Once it seemed the function of poetry was to redeem our lives. But it was not. It was to become indistinguishable from them.
This is the last stanza from “Old Ice”
I love these lines from a great poem in a great book by a great poet. She’s also a wonderful writing teacher. Brenda often speaks of the value of the line. It’s shifted my thinking. I’m regularly focused on the whole of a poem when writing. I’m after an overall story or experience or effect and lose sight of the line. One should not lose sight of the line. In this book, each poem has stand out lines. Reading it, one feels our lives could indeed be indistinguishable from poetry.
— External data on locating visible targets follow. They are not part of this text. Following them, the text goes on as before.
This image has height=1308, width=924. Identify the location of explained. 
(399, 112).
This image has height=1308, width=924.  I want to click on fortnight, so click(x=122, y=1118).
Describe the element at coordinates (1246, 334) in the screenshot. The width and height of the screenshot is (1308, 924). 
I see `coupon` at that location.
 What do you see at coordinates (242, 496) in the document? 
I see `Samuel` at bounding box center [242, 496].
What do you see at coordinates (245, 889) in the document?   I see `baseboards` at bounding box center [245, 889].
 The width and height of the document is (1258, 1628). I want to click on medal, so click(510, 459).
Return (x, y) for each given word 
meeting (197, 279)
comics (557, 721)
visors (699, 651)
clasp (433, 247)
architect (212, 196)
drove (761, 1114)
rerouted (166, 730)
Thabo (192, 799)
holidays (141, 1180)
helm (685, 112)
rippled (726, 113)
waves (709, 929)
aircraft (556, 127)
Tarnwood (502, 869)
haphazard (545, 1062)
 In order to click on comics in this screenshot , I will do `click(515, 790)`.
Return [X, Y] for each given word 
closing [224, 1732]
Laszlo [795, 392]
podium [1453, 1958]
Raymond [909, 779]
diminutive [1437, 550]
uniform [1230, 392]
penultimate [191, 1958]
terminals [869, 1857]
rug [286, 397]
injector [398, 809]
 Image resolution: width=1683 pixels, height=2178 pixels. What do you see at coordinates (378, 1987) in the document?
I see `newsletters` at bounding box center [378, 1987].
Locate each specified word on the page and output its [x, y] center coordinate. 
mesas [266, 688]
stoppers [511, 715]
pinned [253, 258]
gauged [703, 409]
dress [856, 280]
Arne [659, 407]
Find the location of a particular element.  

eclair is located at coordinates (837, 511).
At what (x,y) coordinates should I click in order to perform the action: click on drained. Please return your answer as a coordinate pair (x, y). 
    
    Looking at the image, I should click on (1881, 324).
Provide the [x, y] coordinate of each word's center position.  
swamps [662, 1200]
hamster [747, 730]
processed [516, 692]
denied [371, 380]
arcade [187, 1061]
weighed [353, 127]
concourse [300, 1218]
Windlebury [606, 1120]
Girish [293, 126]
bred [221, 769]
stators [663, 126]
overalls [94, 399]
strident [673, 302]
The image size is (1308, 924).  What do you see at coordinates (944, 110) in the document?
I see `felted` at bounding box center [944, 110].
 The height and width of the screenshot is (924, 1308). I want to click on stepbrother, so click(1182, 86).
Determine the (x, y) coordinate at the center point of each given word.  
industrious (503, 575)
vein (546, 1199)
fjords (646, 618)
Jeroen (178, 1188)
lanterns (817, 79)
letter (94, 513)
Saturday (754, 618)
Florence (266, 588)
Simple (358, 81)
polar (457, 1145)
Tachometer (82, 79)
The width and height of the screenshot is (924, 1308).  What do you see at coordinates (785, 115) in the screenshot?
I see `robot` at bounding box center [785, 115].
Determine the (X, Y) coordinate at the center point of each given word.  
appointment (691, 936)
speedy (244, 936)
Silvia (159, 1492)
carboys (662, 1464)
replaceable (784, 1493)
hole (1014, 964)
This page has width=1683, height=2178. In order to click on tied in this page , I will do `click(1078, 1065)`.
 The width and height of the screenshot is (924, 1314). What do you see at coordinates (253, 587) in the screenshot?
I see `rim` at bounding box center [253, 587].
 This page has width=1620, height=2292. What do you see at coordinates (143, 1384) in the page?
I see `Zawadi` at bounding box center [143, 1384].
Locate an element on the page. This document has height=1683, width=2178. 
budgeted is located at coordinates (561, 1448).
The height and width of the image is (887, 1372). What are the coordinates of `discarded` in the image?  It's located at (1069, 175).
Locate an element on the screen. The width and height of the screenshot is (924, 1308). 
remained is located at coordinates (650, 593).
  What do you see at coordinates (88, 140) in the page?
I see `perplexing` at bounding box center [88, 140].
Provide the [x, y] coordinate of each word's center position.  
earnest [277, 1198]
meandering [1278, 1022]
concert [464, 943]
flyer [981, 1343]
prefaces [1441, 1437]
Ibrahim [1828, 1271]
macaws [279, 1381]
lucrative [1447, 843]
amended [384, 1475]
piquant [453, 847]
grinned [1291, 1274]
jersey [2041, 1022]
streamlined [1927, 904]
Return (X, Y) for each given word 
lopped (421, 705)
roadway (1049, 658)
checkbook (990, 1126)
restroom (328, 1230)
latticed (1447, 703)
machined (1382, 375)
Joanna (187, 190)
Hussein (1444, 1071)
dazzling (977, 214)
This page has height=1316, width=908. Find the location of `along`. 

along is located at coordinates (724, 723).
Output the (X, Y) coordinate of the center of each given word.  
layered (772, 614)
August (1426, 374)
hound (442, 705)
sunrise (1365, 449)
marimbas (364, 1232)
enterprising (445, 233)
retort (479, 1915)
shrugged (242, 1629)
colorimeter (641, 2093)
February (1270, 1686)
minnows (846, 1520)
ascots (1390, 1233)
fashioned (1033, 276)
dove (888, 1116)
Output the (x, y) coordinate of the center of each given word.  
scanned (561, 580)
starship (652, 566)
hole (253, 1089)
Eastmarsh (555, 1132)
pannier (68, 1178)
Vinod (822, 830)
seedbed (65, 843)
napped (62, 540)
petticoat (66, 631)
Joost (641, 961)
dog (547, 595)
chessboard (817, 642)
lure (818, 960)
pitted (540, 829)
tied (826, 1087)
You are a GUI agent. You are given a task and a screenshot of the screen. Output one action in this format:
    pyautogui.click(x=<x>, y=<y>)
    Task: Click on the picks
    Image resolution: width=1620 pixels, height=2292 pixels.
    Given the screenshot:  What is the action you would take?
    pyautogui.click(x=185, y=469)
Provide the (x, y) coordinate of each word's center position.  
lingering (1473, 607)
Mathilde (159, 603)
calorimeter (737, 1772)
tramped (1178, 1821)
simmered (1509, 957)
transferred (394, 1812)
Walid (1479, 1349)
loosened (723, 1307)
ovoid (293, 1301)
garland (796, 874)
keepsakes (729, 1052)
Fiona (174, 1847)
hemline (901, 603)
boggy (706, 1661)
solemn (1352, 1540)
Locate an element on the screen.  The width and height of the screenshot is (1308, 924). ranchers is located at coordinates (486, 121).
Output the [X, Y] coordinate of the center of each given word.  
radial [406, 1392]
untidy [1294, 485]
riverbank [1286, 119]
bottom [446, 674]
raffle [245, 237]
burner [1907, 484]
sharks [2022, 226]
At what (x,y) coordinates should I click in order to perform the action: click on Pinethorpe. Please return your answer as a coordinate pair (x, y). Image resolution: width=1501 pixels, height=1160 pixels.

There is not much here that I enjoy. The writing is thematically bland and vague in the specifics; where a sense of clarity occasionally emerges, it usually manifests in the realm of the tired and cliche. I was really hoping to enjoy this one as it is supposed to be the companion volume to Death Tractaces, which I loved, but I've read just over half of the work and still am finding myself having to work hard to enjoy it. I will probably pick this one up again at some point in the future, but, for now, I have lost interest.
if anything, this book has made me more comfortable with ambiguity.
i like how brenda is able to switch between very intense, personal sketches (the poem about the lice stands out), to broad philosophical ruminations (all that stuff about gnosticism and her shadow). it shows that she is able to write in a straightforward manner, and that she is intentional in employing ambiguity.
i probably read this book cover-to-cover at once or twice a year, and return to individual poems even more often. i don't know if i'll ever understand it fully. it might behoove me to study some gnostic texts. but the amazing thing about this book is how much i do get it, even when i have no idea what she's talking about or why there are two random commas at the beginning of a line of verse. there's an elemental conflict at work on every page. so i keep coming back to it.
my only complaint: this book has the ugliest cover!!! why oh why. the only cover equal to it in ugliness is its companion book of poems (death tractates)... because it's the same illustration in a different color scheme.
--So you whispered to the soul Rise up! but the soul was not ready. --Get up! It's our turn! But that part of the soul stayed still. So you checked this list
of those who existed
but the soul was not on the list, the soul responded to none of those things. Very well, you said. He sank back in his furs. And you started across the plain to the one he loved--
I was interested to see what a poet would do with gnostic religious thought. I'm less interested now. I did enjoy some of the work, e.g., "...and I've been trying/ to love the missingness in the middle,/ the caves of wounded magic;...".